What you get out of film school is a film.

So here’s what I have to say about USC: Loved the experience, gained some absolutely invaluable friends — the only girl I’ve been in love with, I met there. So many good things came out of it. But the film school is a pain in my ass. All of the red tape about where you can shoot, what you can shoot, who you can shoot, you can only use this camera, you can only do this, this and this; it’s like, we’re spending so much money, putting in so much effort, calling in so many favors, losing so much sleep and putting so much into a project, just to have its head cut off by these silly rules and turn it into something that isn’t worthwhile — to get a better grade.

I literally went in and said “Hey, here is the film — I’ll tell you up front so you’re not going to get pissed: I broke this rule, this rule, this rule and this rule, I understand it’s going to affect my grade, fine.” And I would go and break those rules because at the end of the day I’m going to have that film — that film is going to outweigh that grade for me. That film is what I’m going to show future employers. I don’t even have to say that I made it in a class.

Don’t worry so much about watching every film ever made. Just live.

Film in general, I’m so stunted. I’m so far behind all my peers in
consuming cinema. So many students in the film school spend every waking
hour watching, watching, watching, and they can spit the longest line
ever of reference after reference after reference; but when it comes
down to attaching those ideas to real life, attaching those emotions to
actual experiences, having a conversation that actually affects their
lives and not just their intellectual understanding of film, they can’t.
If I’ve got two hours, I could go watch a film, or I could go jump off
the pier with my buddies — I’ve always been opting for the latter.

Does a documentary need a starting point? Not necessarily.

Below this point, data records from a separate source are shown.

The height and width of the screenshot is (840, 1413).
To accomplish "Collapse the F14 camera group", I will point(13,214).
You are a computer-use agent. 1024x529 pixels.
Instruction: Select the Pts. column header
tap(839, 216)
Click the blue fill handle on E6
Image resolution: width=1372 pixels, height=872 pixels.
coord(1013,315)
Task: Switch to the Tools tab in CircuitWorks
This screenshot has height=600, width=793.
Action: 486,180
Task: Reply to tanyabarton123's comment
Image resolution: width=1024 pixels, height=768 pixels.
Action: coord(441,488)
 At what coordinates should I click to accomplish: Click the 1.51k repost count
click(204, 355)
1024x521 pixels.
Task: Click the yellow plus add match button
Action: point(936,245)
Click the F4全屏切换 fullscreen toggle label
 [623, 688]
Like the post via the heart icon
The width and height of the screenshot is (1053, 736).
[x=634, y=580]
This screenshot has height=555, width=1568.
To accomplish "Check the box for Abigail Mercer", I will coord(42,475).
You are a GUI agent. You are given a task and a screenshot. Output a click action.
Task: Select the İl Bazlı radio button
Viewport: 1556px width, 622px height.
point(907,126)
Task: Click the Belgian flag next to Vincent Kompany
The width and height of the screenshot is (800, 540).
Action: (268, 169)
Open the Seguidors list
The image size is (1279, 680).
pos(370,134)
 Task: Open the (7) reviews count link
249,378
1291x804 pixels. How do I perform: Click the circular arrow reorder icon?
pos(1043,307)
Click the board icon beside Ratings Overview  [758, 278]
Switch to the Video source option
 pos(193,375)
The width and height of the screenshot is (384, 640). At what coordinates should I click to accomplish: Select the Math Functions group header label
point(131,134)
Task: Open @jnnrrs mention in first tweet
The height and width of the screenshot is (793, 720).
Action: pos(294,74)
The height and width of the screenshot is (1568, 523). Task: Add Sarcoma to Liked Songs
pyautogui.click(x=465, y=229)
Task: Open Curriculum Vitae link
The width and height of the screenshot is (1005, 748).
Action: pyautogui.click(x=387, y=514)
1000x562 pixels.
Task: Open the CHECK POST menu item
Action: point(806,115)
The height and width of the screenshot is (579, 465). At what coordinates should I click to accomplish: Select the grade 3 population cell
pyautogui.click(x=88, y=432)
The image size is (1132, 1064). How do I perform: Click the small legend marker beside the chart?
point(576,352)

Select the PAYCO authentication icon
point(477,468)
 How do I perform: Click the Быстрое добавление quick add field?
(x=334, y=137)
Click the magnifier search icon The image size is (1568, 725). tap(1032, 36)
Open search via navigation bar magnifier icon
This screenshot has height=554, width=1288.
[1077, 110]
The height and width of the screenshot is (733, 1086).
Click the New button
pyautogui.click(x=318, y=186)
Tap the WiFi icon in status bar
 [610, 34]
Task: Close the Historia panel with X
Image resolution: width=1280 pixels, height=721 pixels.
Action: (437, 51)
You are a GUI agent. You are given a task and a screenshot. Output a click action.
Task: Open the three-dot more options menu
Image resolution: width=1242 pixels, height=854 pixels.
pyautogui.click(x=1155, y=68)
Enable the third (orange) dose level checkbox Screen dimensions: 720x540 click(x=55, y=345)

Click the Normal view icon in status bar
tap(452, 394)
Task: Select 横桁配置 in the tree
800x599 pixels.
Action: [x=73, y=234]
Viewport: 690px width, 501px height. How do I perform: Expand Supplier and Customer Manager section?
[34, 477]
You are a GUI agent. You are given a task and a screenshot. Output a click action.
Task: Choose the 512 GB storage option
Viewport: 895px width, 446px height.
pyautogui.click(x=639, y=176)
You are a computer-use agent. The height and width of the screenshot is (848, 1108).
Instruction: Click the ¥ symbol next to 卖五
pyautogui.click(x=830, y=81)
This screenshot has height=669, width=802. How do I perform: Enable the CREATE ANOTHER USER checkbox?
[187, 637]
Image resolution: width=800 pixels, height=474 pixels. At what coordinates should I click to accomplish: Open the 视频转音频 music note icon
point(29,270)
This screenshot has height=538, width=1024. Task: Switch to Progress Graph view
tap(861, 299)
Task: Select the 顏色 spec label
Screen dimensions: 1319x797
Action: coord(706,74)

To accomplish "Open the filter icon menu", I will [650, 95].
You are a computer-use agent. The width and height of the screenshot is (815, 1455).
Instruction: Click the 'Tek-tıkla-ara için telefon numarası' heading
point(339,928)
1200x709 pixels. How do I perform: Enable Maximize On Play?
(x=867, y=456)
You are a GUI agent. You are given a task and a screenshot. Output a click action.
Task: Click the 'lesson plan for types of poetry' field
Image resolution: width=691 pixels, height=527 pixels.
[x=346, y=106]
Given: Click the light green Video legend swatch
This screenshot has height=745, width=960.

I didn’t realize I was going to make [“No Cameras Allowed”] until just before Austin
City Limits, that last section of the film. I was like, well, I could
put it all together and do one epic trip to end it all. That’s when I
brought some other friends, some of my film school friends, friends who I
love to hang out with and friends who can shoot; that’s when there was a
lot more coverage. And then after that it was a matter of putting
together a film that was supposed to be a rock documentary, through the eyes of someone who
sneaks in.

For me it’s always been
the struggle of me hating to be in it, hating to hear my voice, hating
to have my face in it. At the same time, taking a step back and looking
at it, it’s either a film about the music or it’s a film with a
coming-of-age story, that has these universal themes that people
outside the music world can connect to. Ultimately, I gave into being a
part of it because I wanted to get that story across to audiences who aren’t die-hard music fans.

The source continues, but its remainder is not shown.